Task 1: Can you rewrite the paragraph of the ComfyUI tutorial that begins "ComfyUI is an open-source graphical user interface" as a short list of its main facts?

Deploy and Run ComfyUI as an API on Inferless

Introduction

ComfyUI is an open-source graphical user interface for image-generation models, used for generating images from text prompts using node-based approach. It allows users to create complex image generation workflows and offers extensive customization options, making it a powerful tool for AI-driven creativity. In this tutorial we will show you how you can use your custom workflow with the ComfyUI API on Inferless.

Overview of the Solution

Our solution revolves around these key files that works together to set up and run ComfyUI on Inferless, alongside an NFS (Network File System) volume for persistent storage.

build.sh: This shell script automates the setup of the ComfyUI environment on the NFS volume. It leverages the ComfyUI command-line interface (CLI) to install and configure ComfyUI, ensuring the necessary model weights are downloaded into the specified workspace directory.

comfy --skip-prompt --workspace=$NFS_VOLUME/ComfyUI install --nvidia
comfy --skip-prompt model download --url https://huggingface.co/black-forest-labs/FLUX.1-dev/resolve/main/flux1-dev.safetensors --relative-path models/unet --set-civitai-api-token $HF_ACCESS_TOKEN
comfy --skip-prompt model download --url https://huggingface.co/comfyanonymous/flux_text_encoders/resolve/main/t5xxl_fp16.safetensors --relative-path models/clip
comfy --skip-prompt model download --url https://huggingface.co/comfyanonymous/flux_text_encoders/resolve/main/clip_l.safetensors --relative-path models/clip
comfy --skip-prompt model download --url https://huggingface.co/comfyanonymous/flux_text_encoders/resolve/main/t5xxl_fp8_e4m3fn.safetensors --relative-path models/clip
comfy --skip-prompt model download --url https://huggingface.co/black-forest-labs/FLUX.1-schnell/resolve/main/ae.safetensors --relative-path models/vae
comfy --skip-prompt model download --url https://huggingface.co/autismanon/modeldump/resolve/main/dreamshaper_8.safetensors --relative-path models/checkpoints
mkdir -p "$NFS_VOLUME/workflows"

app.py: This Python script contains the InferlessPythonModel class, which Inferless uses to manage the application lifecycle.

The initialize function within this class triggers the build.sh script to set up the environment.
The infer function is responsible for processing incoming user requests by interacting with the ComfyUI server to generate images, which it then returns to the user. Additionally, this function handles loading user workflows, updating them with user prompts, and managing the lifecycle of the ComfyUI server.

Task input:
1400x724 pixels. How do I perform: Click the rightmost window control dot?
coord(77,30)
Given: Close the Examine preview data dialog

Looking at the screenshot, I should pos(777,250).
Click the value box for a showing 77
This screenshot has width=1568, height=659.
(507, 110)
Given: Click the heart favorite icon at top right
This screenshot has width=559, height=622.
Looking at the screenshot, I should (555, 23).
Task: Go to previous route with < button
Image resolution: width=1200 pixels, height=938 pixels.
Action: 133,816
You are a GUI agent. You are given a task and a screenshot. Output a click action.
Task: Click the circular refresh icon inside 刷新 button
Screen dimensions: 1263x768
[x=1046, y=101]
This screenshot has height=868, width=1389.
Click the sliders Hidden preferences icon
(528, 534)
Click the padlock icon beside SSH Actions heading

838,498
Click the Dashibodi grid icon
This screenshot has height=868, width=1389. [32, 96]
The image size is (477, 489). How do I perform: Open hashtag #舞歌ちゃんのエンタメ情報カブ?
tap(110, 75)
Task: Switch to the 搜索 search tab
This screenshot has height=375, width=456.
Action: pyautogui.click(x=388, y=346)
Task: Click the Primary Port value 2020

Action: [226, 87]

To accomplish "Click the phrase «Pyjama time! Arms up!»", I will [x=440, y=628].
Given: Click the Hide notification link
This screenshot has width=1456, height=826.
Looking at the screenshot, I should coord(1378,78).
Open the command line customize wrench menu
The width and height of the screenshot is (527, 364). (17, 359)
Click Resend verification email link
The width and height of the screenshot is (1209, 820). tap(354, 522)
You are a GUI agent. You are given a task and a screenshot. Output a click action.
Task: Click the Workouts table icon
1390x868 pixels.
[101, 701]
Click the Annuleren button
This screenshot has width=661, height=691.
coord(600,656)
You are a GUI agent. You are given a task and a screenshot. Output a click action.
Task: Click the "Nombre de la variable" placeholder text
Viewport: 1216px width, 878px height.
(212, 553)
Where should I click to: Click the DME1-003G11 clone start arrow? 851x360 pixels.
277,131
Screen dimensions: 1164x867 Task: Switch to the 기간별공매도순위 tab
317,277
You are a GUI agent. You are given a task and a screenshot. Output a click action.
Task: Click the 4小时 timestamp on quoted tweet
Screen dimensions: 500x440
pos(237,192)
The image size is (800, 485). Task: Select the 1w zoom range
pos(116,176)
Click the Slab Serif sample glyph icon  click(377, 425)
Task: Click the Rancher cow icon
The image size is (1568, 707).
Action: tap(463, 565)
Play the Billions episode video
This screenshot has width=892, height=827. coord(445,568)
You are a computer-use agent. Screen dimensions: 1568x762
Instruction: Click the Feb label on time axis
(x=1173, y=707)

Task 2: Could you retype the lines of the records starting at the line that contains "Screen dimensions: 1164x867" and ending at the last line of the records, with both ends included?

Right answer 1:
- ComfyUI is an open-source graphical user interface for image-generation models.
- It generates images from text prompts using a node-based approach.
- Users can build complex image-generation workflows with extensive customization options.
- The tutorial shows how to use a custom workflow with the ComfyUI API on Inferless.

Right answer 2:
Screen dimensions: 1164x867 Task: Switch to the 기간별공매도순위 tab
317,277
You are a GUI agent. You are given a task and a screenshot. Output a click action.
Task: Click the 4小时 timestamp on quoted tweet
Screen dimensions: 500x440
pos(237,192)
The image size is (800, 485). Task: Select the 1w zoom range
pos(116,176)
Click the Slab Serif sample glyph icon  click(377, 425)
Task: Click the Rancher cow icon
The image size is (1568, 707).
Action: tap(463, 565)
Play the Billions episode video
This screenshot has width=892, height=827. coord(445,568)
You are a computer-use agent. Screen dimensions: 1568x762
Instruction: Click the Feb label on time axis
(x=1173, y=707)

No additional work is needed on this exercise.